── EXERCISE MATERIAL

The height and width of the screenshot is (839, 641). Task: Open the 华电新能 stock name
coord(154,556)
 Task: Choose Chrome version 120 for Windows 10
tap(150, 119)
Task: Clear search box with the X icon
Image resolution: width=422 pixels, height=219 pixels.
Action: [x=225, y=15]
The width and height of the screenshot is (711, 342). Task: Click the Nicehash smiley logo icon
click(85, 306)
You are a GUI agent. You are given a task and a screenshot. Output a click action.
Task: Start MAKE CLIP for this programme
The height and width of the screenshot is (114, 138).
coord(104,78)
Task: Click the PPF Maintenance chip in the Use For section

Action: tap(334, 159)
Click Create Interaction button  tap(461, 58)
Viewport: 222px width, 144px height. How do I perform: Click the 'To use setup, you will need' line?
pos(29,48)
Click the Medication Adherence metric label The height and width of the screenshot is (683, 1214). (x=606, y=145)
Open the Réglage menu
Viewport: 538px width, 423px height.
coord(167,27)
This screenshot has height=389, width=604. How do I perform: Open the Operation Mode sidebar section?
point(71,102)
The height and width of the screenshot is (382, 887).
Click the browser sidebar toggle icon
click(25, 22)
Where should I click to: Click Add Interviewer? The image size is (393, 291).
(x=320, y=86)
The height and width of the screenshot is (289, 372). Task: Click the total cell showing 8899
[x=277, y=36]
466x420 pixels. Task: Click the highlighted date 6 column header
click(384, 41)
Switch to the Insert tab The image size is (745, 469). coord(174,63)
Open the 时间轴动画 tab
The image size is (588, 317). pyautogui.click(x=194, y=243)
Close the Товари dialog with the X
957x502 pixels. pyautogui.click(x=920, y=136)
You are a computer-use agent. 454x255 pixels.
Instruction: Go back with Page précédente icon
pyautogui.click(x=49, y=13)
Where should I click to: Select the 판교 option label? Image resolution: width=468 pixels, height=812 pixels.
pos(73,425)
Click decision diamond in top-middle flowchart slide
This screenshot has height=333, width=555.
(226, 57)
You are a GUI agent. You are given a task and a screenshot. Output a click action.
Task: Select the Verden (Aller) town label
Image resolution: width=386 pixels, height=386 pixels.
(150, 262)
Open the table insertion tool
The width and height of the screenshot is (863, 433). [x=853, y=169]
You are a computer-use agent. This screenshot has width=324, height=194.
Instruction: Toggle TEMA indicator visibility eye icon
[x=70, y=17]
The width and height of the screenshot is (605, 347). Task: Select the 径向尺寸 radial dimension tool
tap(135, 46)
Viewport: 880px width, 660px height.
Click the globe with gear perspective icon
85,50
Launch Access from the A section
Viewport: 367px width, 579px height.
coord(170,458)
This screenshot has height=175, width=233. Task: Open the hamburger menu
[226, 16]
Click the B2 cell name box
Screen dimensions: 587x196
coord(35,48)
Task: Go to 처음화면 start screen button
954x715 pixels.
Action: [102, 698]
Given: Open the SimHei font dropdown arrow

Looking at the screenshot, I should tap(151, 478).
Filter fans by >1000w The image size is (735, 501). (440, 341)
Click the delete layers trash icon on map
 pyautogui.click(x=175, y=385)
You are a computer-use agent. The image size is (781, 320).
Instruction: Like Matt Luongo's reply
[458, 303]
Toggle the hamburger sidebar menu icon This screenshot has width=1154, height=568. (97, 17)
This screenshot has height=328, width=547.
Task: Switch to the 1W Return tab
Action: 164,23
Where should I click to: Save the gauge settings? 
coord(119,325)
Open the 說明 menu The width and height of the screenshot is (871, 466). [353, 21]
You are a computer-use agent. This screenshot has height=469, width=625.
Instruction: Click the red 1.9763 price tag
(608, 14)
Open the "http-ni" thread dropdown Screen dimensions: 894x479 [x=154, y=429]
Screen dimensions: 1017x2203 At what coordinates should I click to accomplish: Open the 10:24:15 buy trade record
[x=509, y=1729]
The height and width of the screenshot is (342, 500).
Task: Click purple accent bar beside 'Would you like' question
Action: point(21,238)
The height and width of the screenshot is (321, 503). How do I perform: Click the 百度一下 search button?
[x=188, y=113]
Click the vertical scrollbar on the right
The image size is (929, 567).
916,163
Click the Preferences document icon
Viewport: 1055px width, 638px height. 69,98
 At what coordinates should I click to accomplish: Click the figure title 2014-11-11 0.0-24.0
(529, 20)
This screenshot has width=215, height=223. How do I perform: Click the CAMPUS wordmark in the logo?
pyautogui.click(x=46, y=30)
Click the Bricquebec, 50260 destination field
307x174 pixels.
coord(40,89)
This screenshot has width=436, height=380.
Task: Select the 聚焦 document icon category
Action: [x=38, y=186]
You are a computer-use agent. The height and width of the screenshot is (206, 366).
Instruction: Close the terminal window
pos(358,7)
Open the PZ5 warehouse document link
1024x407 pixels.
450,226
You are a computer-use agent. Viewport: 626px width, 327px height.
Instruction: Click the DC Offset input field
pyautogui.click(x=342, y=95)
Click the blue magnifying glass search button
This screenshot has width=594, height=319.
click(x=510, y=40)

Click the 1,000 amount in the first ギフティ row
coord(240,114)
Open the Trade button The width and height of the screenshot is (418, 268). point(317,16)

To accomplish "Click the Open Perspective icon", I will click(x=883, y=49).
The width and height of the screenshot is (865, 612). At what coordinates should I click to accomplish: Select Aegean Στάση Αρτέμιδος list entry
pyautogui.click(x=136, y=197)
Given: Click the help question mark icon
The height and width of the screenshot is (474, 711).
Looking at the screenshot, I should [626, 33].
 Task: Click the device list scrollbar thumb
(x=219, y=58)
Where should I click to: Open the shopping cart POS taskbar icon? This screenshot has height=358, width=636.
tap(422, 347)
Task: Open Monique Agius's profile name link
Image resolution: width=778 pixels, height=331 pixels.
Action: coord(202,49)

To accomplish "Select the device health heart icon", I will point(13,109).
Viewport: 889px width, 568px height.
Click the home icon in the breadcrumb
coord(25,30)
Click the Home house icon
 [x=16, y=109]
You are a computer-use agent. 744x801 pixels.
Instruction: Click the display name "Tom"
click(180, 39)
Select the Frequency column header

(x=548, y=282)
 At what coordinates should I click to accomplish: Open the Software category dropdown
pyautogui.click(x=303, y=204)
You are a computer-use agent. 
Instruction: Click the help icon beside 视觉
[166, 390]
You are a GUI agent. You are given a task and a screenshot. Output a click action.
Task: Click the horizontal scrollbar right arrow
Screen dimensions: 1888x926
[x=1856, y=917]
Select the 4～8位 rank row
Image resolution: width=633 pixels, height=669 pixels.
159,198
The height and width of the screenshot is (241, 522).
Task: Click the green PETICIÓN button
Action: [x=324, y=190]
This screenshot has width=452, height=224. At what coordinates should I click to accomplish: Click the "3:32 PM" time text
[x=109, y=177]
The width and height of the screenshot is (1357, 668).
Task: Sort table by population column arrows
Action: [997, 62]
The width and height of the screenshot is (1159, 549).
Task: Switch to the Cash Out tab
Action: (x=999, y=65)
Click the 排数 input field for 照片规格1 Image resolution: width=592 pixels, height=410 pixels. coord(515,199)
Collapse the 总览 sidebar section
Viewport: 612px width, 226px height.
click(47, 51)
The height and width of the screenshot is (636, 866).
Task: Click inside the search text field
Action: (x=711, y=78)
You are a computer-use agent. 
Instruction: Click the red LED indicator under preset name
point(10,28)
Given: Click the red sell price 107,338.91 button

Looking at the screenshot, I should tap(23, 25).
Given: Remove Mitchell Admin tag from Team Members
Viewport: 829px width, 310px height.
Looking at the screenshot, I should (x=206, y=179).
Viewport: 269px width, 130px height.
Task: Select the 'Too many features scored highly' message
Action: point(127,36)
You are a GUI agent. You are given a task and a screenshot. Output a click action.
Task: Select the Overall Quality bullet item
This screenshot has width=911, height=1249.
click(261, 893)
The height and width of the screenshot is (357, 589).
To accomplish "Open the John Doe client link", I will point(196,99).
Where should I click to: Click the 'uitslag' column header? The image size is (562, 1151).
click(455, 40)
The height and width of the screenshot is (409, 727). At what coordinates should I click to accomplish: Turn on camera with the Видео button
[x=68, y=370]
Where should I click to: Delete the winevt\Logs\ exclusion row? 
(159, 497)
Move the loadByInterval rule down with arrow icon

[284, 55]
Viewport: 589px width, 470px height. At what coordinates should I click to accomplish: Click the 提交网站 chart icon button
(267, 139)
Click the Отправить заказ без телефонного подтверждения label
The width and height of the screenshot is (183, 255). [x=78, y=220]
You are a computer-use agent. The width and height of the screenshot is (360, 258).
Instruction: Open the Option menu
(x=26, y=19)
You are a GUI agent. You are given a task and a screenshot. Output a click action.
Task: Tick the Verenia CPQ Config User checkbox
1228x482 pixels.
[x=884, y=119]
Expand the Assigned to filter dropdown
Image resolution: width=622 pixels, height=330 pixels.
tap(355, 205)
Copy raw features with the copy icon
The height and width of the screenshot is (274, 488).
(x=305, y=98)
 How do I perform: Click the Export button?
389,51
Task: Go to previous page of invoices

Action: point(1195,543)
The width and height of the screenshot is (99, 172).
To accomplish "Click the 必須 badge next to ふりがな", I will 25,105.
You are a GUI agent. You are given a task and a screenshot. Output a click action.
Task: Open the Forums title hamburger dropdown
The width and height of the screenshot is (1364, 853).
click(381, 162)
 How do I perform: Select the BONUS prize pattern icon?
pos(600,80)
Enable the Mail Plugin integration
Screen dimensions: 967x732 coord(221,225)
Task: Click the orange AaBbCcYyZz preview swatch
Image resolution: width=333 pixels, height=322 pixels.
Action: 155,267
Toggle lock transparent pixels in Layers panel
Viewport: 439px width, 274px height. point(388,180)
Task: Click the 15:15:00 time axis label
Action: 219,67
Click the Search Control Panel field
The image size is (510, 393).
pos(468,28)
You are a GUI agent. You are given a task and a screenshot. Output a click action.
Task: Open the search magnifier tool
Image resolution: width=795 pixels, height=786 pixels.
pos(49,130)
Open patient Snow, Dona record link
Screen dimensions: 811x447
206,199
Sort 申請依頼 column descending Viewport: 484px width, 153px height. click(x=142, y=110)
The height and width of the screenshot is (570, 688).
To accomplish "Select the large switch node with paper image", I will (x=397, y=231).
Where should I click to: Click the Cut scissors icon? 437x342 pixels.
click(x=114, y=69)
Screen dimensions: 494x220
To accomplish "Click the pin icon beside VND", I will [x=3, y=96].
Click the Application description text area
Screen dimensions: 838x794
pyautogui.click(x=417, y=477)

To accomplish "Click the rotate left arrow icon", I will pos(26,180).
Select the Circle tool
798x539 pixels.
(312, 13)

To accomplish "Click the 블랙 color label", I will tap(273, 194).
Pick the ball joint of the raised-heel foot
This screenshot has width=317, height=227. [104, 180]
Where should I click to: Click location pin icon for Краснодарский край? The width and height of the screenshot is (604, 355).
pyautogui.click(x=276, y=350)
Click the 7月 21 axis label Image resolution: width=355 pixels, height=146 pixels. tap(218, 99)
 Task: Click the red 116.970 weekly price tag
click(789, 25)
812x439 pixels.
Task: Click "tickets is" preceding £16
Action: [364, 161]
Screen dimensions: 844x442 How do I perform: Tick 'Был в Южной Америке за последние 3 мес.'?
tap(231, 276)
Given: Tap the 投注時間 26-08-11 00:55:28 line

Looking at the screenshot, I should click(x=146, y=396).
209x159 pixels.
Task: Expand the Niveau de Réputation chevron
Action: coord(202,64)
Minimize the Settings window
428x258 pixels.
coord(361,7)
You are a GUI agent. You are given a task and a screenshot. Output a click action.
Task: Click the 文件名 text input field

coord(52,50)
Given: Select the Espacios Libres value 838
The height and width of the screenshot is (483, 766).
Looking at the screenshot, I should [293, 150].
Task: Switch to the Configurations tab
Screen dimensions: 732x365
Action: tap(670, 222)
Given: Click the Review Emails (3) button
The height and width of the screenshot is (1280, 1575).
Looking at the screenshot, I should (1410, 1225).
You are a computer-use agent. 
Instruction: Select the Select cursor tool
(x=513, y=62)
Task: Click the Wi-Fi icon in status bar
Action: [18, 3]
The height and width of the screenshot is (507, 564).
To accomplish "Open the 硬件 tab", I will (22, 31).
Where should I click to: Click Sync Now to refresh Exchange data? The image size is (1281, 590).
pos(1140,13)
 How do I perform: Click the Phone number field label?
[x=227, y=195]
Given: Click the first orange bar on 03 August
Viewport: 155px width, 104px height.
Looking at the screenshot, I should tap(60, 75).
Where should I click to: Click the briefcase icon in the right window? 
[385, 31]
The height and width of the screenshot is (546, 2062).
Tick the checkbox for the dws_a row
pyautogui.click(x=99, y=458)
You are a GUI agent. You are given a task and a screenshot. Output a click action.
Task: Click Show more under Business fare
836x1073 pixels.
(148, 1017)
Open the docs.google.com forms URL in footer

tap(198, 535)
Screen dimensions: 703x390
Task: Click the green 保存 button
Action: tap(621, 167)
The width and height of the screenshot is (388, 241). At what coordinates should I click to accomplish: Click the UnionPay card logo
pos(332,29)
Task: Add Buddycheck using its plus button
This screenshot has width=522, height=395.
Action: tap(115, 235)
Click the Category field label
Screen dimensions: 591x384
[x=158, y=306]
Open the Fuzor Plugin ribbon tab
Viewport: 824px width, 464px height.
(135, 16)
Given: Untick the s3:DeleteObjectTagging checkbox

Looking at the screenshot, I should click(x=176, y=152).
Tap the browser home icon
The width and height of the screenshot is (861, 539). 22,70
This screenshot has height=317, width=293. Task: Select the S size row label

────

*WHAT NEEDS TO BE DONE*: Repeat exactly, please, each line from the beginning of the data through the line with "Switch to the Insert" in it, and only those lines.

*FINISHED EXERCISE*:
The height and width of the screenshot is (839, 641). Task: Open the 华电新能 stock name
coord(154,556)
 Task: Choose Chrome version 120 for Windows 10
tap(150, 119)
Task: Clear search box with the X icon
Image resolution: width=422 pixels, height=219 pixels.
Action: [x=225, y=15]
The width and height of the screenshot is (711, 342). Task: Click the Nicehash smiley logo icon
click(85, 306)
You are a GUI agent. You are given a task and a screenshot. Output a click action.
Task: Start MAKE CLIP for this programme
The height and width of the screenshot is (114, 138).
coord(104,78)
Task: Click the PPF Maintenance chip in the Use For section

Action: tap(334, 159)
Click Create Interaction button  tap(461, 58)
Viewport: 222px width, 144px height. How do I perform: Click the 'To use setup, you will need' line?
pos(29,48)
Click the Medication Adherence metric label The height and width of the screenshot is (683, 1214). (x=606, y=145)
Open the Réglage menu
Viewport: 538px width, 423px height.
coord(167,27)
This screenshot has height=389, width=604. How do I perform: Open the Operation Mode sidebar section?
point(71,102)
The height and width of the screenshot is (382, 887).
Click the browser sidebar toggle icon
click(25, 22)
Where should I click to: Click Add Interviewer? The image size is (393, 291).
(x=320, y=86)
The height and width of the screenshot is (289, 372). Task: Click the total cell showing 8899
[x=277, y=36]
466x420 pixels. Task: Click the highlighted date 6 column header
click(384, 41)
Switch to the Insert tab The image size is (745, 469). coord(174,63)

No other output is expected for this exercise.